Copy the listing below word for word, reproducing every line without any changes.

======== EXERCISE INPUT ========

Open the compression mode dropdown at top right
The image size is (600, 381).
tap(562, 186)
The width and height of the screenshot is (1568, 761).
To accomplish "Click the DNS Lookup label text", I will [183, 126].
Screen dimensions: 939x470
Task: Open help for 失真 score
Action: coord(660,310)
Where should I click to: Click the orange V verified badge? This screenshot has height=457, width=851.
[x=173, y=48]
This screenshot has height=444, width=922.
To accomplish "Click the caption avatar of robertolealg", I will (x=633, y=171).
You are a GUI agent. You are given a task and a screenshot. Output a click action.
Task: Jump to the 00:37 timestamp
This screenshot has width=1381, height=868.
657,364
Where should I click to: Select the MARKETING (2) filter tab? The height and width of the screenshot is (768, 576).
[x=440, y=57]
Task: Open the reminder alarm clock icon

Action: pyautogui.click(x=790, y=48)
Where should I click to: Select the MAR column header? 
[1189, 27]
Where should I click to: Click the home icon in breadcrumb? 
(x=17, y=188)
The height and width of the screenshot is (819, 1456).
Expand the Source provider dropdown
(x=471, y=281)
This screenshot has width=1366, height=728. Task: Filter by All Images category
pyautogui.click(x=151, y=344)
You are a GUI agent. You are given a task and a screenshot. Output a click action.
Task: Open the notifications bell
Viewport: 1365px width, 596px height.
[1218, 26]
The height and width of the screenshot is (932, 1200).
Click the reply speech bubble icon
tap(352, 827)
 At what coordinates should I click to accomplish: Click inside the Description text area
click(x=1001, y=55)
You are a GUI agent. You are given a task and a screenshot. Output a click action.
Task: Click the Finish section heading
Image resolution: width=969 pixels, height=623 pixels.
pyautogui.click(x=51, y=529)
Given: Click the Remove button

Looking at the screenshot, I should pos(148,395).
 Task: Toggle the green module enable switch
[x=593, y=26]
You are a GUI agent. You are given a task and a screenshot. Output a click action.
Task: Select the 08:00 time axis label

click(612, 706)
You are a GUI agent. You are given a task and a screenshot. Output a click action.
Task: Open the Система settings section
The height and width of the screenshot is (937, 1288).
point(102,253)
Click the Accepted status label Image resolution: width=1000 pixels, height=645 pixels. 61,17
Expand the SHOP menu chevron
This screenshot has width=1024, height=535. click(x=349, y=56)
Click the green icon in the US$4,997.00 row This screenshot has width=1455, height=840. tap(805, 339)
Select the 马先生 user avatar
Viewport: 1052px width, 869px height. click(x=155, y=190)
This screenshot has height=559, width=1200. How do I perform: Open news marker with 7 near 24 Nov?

========

▶ [OUTPUT FOR THIS TASK]:
Open the compression mode dropdown at top right
The image size is (600, 381).
tap(562, 186)
The width and height of the screenshot is (1568, 761).
To accomplish "Click the DNS Lookup label text", I will [183, 126].
Screen dimensions: 939x470
Task: Open help for 失真 score
Action: coord(660,310)
Where should I click to: Click the orange V verified badge? This screenshot has height=457, width=851.
[x=173, y=48]
This screenshot has height=444, width=922.
To accomplish "Click the caption avatar of robertolealg", I will (x=633, y=171).
You are a GUI agent. You are given a task and a screenshot. Output a click action.
Task: Jump to the 00:37 timestamp
This screenshot has width=1381, height=868.
657,364
Where should I click to: Select the MARKETING (2) filter tab? The height and width of the screenshot is (768, 576).
[x=440, y=57]
Task: Open the reminder alarm clock icon

Action: pyautogui.click(x=790, y=48)
Where should I click to: Select the MAR column header? 
[1189, 27]
Where should I click to: Click the home icon in breadcrumb? 
(x=17, y=188)
The height and width of the screenshot is (819, 1456).
Expand the Source provider dropdown
(x=471, y=281)
This screenshot has width=1366, height=728. Task: Filter by All Images category
pyautogui.click(x=151, y=344)
You are a GUI agent. You are given a task and a screenshot. Output a click action.
Task: Open the notifications bell
Viewport: 1365px width, 596px height.
[1218, 26]
The height and width of the screenshot is (932, 1200).
Click the reply speech bubble icon
tap(352, 827)
 At what coordinates should I click to accomplish: Click inside the Description text area
click(x=1001, y=55)
You are a GUI agent. You are given a task and a screenshot. Output a click action.
Task: Click the Finish section heading
Image resolution: width=969 pixels, height=623 pixels.
pyautogui.click(x=51, y=529)
Given: Click the Remove button

Looking at the screenshot, I should pos(148,395).
 Task: Toggle the green module enable switch
[x=593, y=26]
You are a GUI agent. You are given a task and a screenshot. Output a click action.
Task: Select the 08:00 time axis label

click(612, 706)
You are a GUI agent. You are given a task and a screenshot. Output a click action.
Task: Open the Система settings section
The height and width of the screenshot is (937, 1288).
point(102,253)
Click the Accepted status label Image resolution: width=1000 pixels, height=645 pixels. 61,17
Expand the SHOP menu chevron
This screenshot has width=1024, height=535. click(x=349, y=56)
Click the green icon in the US$4,997.00 row This screenshot has width=1455, height=840. tap(805, 339)
Select the 马先生 user avatar
Viewport: 1052px width, 869px height. click(x=155, y=190)
This screenshot has height=559, width=1200. How do I perform: Open news marker with 7 near 24 Nov?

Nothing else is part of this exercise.